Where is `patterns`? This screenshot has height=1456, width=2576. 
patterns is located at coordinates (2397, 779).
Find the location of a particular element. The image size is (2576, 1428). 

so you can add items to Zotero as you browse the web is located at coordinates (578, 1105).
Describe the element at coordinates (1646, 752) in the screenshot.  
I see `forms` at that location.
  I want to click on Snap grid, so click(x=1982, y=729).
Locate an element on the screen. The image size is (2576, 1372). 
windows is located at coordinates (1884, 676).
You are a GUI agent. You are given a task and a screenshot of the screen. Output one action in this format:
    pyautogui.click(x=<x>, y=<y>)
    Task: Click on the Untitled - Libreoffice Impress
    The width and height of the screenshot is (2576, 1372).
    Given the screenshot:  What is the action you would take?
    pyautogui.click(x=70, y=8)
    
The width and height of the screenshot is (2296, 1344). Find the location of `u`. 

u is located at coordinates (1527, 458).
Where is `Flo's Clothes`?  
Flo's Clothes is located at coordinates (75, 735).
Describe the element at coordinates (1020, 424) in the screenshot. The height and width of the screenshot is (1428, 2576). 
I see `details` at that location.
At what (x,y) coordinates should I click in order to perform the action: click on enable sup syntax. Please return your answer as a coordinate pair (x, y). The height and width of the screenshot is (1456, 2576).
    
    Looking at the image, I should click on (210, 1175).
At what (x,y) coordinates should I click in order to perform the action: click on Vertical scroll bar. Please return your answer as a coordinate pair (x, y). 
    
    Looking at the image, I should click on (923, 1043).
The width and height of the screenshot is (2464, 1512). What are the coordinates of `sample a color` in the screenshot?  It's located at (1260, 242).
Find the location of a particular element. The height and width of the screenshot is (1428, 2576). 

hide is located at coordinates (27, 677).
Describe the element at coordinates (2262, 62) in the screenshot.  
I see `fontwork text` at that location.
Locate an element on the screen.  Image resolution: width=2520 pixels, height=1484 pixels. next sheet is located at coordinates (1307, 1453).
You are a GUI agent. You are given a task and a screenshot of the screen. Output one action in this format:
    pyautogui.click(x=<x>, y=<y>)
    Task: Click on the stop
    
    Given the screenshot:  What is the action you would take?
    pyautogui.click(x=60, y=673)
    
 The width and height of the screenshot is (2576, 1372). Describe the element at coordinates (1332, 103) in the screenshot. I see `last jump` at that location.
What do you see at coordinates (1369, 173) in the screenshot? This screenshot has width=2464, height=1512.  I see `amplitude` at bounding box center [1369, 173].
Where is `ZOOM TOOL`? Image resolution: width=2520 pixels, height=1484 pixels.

(EXERCISE OBJECTIVE):
Can you copy all of the records above word for word, without changing anything?

(EXERCISE RESULT):
Where is `patterns`? This screenshot has height=1456, width=2576. 
patterns is located at coordinates (2397, 779).
Find the location of a particular element. The image size is (2576, 1428). 

so you can add items to Zotero as you browse the web is located at coordinates (578, 1105).
Describe the element at coordinates (1646, 752) in the screenshot.  
I see `forms` at that location.
  I want to click on Snap grid, so click(x=1982, y=729).
Locate an element on the screen. The image size is (2576, 1372). 
windows is located at coordinates (1884, 676).
You are a GUI agent. You are given a task and a screenshot of the screen. Output one action in this format:
    pyautogui.click(x=<x>, y=<y>)
    Task: Click on the Untitled - Libreoffice Impress
    The width and height of the screenshot is (2576, 1372).
    Given the screenshot:  What is the action you would take?
    pyautogui.click(x=70, y=8)
    
The width and height of the screenshot is (2296, 1344). Find the location of `u`. 

u is located at coordinates (1527, 458).
Where is `Flo's Clothes`?  
Flo's Clothes is located at coordinates (75, 735).
Describe the element at coordinates (1020, 424) in the screenshot. The height and width of the screenshot is (1428, 2576). 
I see `details` at that location.
At what (x,y) coordinates should I click in order to perform the action: click on enable sup syntax. Please return your answer as a coordinate pair (x, y). The height and width of the screenshot is (1456, 2576).
    
    Looking at the image, I should click on (210, 1175).
At what (x,y) coordinates should I click in order to perform the action: click on Vertical scroll bar. Please return your answer as a coordinate pair (x, y). 
    
    Looking at the image, I should click on (923, 1043).
The width and height of the screenshot is (2464, 1512). What are the coordinates of `sample a color` in the screenshot?  It's located at (1260, 242).
Find the location of a particular element. The height and width of the screenshot is (1428, 2576). 

hide is located at coordinates (27, 677).
Describe the element at coordinates (2262, 62) in the screenshot.  
I see `fontwork text` at that location.
Locate an element on the screen.  Image resolution: width=2520 pixels, height=1484 pixels. next sheet is located at coordinates (1307, 1453).
You are a GUI agent. You are given a task and a screenshot of the screen. Output one action in this format:
    pyautogui.click(x=<x>, y=<y>)
    Task: Click on the stop
    
    Given the screenshot:  What is the action you would take?
    pyautogui.click(x=60, y=673)
    
 The width and height of the screenshot is (2576, 1372). Describe the element at coordinates (1332, 103) in the screenshot. I see `last jump` at that location.
What do you see at coordinates (1369, 173) in the screenshot? This screenshot has width=2464, height=1512.  I see `amplitude` at bounding box center [1369, 173].
Where is `ZOOM TOOL`? Image resolution: width=2520 pixels, height=1484 pixels.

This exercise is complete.